A.胱氨酸衍生物的制备：首先，将一定量N,N′-二苯甲酰基-L-胱氨酸(DBC)溶解在一缩二乙二醇(DG)中，形成N,N′-二苯甲酰基-L-胱氨酸(DBC)的一缩二乙二醇(DG)溶液，称为DG液；接着，向其中滴加酸性浓溶液作催化剂，回流一段时间后得到澄清溶液，倒入冰水混合液中，得到一种透明的凝胶态物质；最后，将该凝胶态物质抽滤，并以5-15℃去离子水淋洗多次，真空干燥后即得胱氨酸衍生物DBC-DG；

2.按照权利要求1所述的一种注射型胱氨酸类小分子凝胶材料制备方法，其特征在于，所述步骤A中，DBC与DG反应的摩尔比为1:2。

3.按照权利要求1所述的一种注射型胱氨酸类小分子凝胶材料制备方法，其特征在于，步骤A中，酸性浓溶液中的酸性物质起催化作用，为HCl、H₂SO₄、HNO₃、H₃PO₄中的单一或组合成分，浓度为4.0-7.7mol/L，滴加量为每60mL反应体系对应0.1-2.0mL酸性浓溶液。

4.按照权利要求1所述的一种注射型胱氨酸类小分子凝胶材料制备方法，其特征在于，步骤A中，回流温度为125-135℃，回流时间为4-6小时。

5.按照权利要求1所述的一种注射型胱氨酸类小分子凝胶材料制备方法，其特征在于，步骤A中，冰水混合液与DG液的体积比为(1-5):1，优选3:1；真空干燥温度为60-80℃，真空干燥时间为6-12小时。

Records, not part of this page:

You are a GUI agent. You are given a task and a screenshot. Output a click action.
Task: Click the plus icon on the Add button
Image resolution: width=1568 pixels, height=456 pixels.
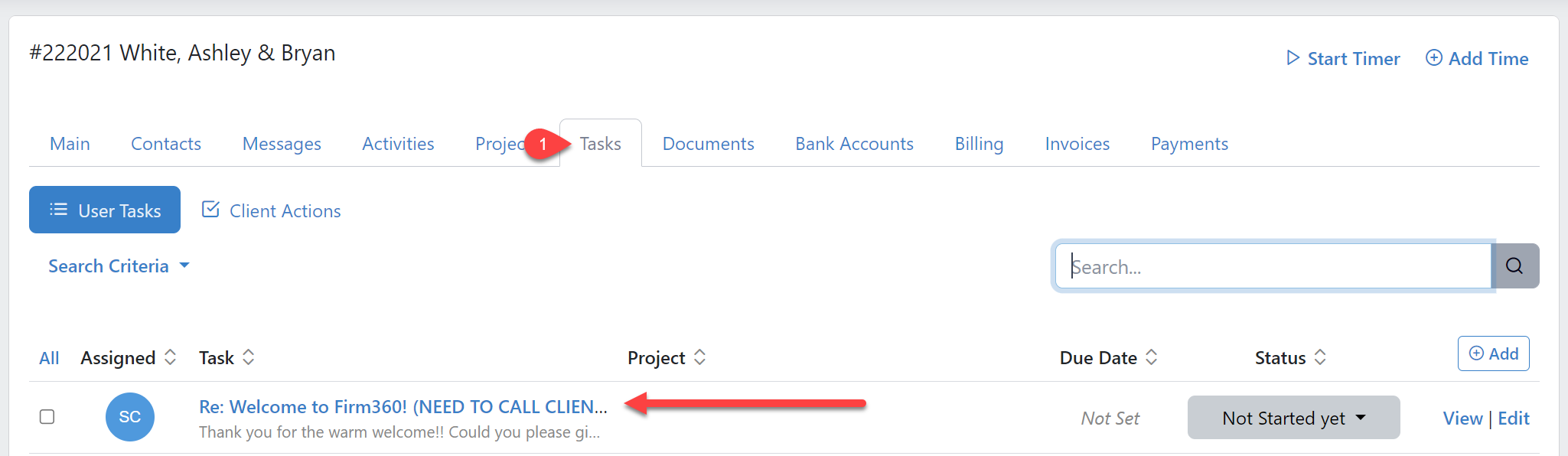[x=1478, y=353]
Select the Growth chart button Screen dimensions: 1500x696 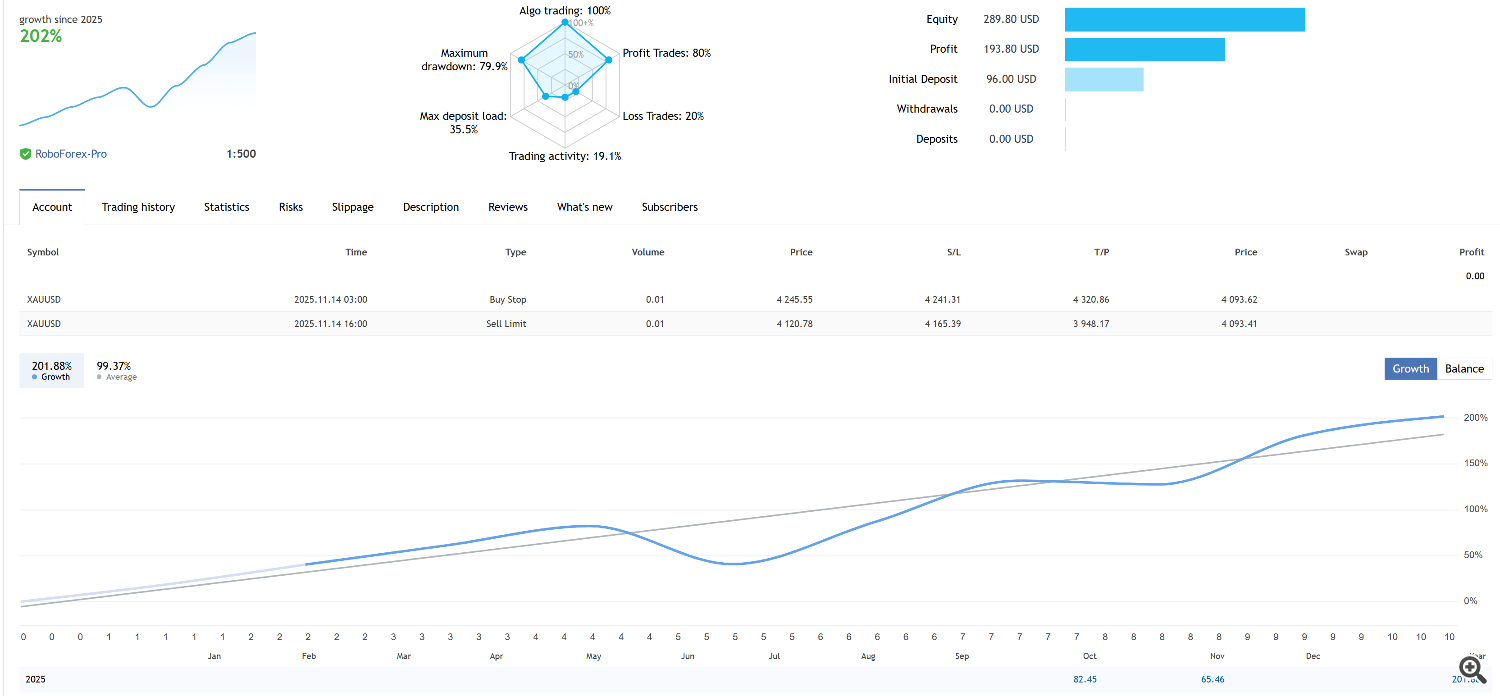pyautogui.click(x=1410, y=369)
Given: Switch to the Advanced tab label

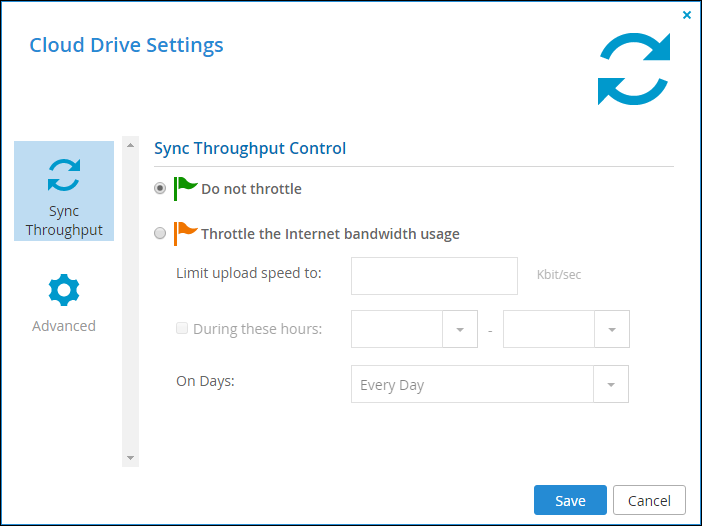Looking at the screenshot, I should tap(64, 325).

6.按照权利要求1所述的一种注射型胱氨酸类小分子凝胶材料制备方法，其特征在于，步骤B中，聚乙二醇优选为医用级的PEG300、PEG400、PEG600；加入蒸馏水后，DBC-DG的浓度为7.5-10.5g/L，加入蒸馏水的体积与PEG的体积比为(1-3):1，溶解温度为80-90℃。

7.按照权利要求1所述的一种注射型胱氨酸类小分子凝胶材料制备方法，其特征在于，所得凝胶材料主要由胱氨酸类小分子DBC-DG与PEG-H₂O混合溶剂构成，冷冻干燥后呈三维网或类蜂窝状结构。

8.按照权利要求1-7任一项所述方法制备得到的一种注射型胱氨酸类小分子凝胶材料。

9.按照权利要求1-7任一项所述方法制备得到的一种注射型胱氨酸类小分子凝胶材料的应用，作为注射用药物负载的支架或载体，用于靶向缓释治疗药物的负载。

10.按照权利要求1-7任一项所述方法制备得到的一种注射型胱氨酸类小分子凝胶材料的应用，作为细胞培养载体，用于组织再生工程。